Do follow up troponin still if high clinical suspicion.
If yes:
Proceed.
Question 2:
Is there a rise or fall?
If yes:
Acute myocardial injury.
If no:
Chronic myocardial injury.
Question 3:
Is there evidence of ischemia?
Look for:
Symptoms.
ECG changes.
Imaging findings.
Angiographic evidence.
No ischemia?
Stop calling it MI.
If clinical evidence of Ischemia is present.
Repeat Trop, if initially below 99th centile,
monitor patients, repeat ECGs, keep cardiologist in loop.
Question 4:
If ischemia exists, why?
Type 1 to 5 MI.
Question 5:
What disease process explains the injury, if no evidence of myocardial ischemia?
Sepsis?
Pulmonary embolism?
Heart failure?
Myocarditis?
Arrhythmia?
Renal disease?
The troponin tells us that myocardium has suffered. It is our responsibility to determine why.
Three Patients, Three Diagnoses
Case One:
The Septic Patient
A 72-year-old woman with septic shock. Troponin rises from 24 ng/L to 68 ng/L. No chest pain. No ischemic ECG changes. Bedside echo shows global hyperdynamic function.
Diagnosis?
Acute non-ischemic myocardial injury secondary to sepsis.
Not NSTEMI. Not Type 2 MI. The injury is real. The ischemia is absent.
Case Two:
The Tachyarrhythmia Patient
A 58-year-old man presents with atrial fibrillation at 180 beats per minute. Chest discomfort occurs during the episode. Troponin rises from 18 ng/L to 95 ng/L. Diffuse ST depressions resolve after rate control.
Diagnosis?
Type 2 myocardial infarction due to oxygen supply-demand mismatch.
Acute injury. Evidence of ischemia. No plaque rupture.
Case Three:
The Dialysis Patient
A chronic hemodialysis patient presents with pneumonia.
Troponin is 140 ng/L.
Repeat value six hours later remains 142 ng/L. NO symptoms suggestive of ACS. No ischemic ECG changes.
Diagnosis? Chronic myocardial injury.
The elevated number is background information. The stability is the key.
The New Philosophy of Troponin
The era of:
Positive versus negative
is over.
The era of:
Injury versus infarction
has begun.
High-sensitivity assays did not simply improve diagnostics. They forced us to rethink the biology of myocardial damage itself.
They taught us that:
Injury can be acute or chronic.
Acute injury can be ischemic or non-ischemic.
Infarction is only one subset of myocardial injury.

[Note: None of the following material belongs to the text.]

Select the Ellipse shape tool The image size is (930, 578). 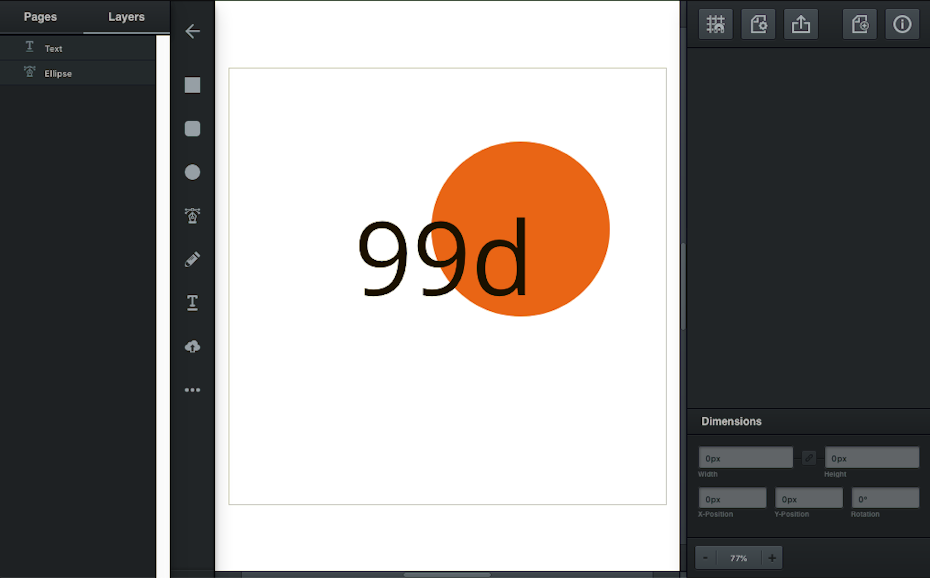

The biomarker became more precise. Our thinking must become equally precise.
Final Reflections
The next time someone tells you:
“The troponin is positive i.e. above 99th percentile URL.”
Pause.
Ask five questions.
Is there injury? Is it acute? Is it ischemic? If ischemic, is it Type 1 or Type 2?
And what underlying disease process explains it? Because the elevated troponin is rarely the diagnosis. It is the heart asking for context. And modern acute care begins by listening carefully to that question.
References
Januzzi JL Jr, Mahler SA, Christenson RH, et al. Recommendations for institutions transitioning to high-sensitivity troponin testing. Journal of the American College of Cardiology. 2019;73(9):1059-1077.
Rokos IC, Mattu A, Jaffe AS. High-sensitivity troponin zones: An alternative approach to clinical decisions. The Journal of Emergency Medicine. 2025.
Thygesen K, Alpert JS, Jaffe AS, et al. Fourth universal definition of myocardial infarction (2018). Circulation. 2018;138:e618-e651.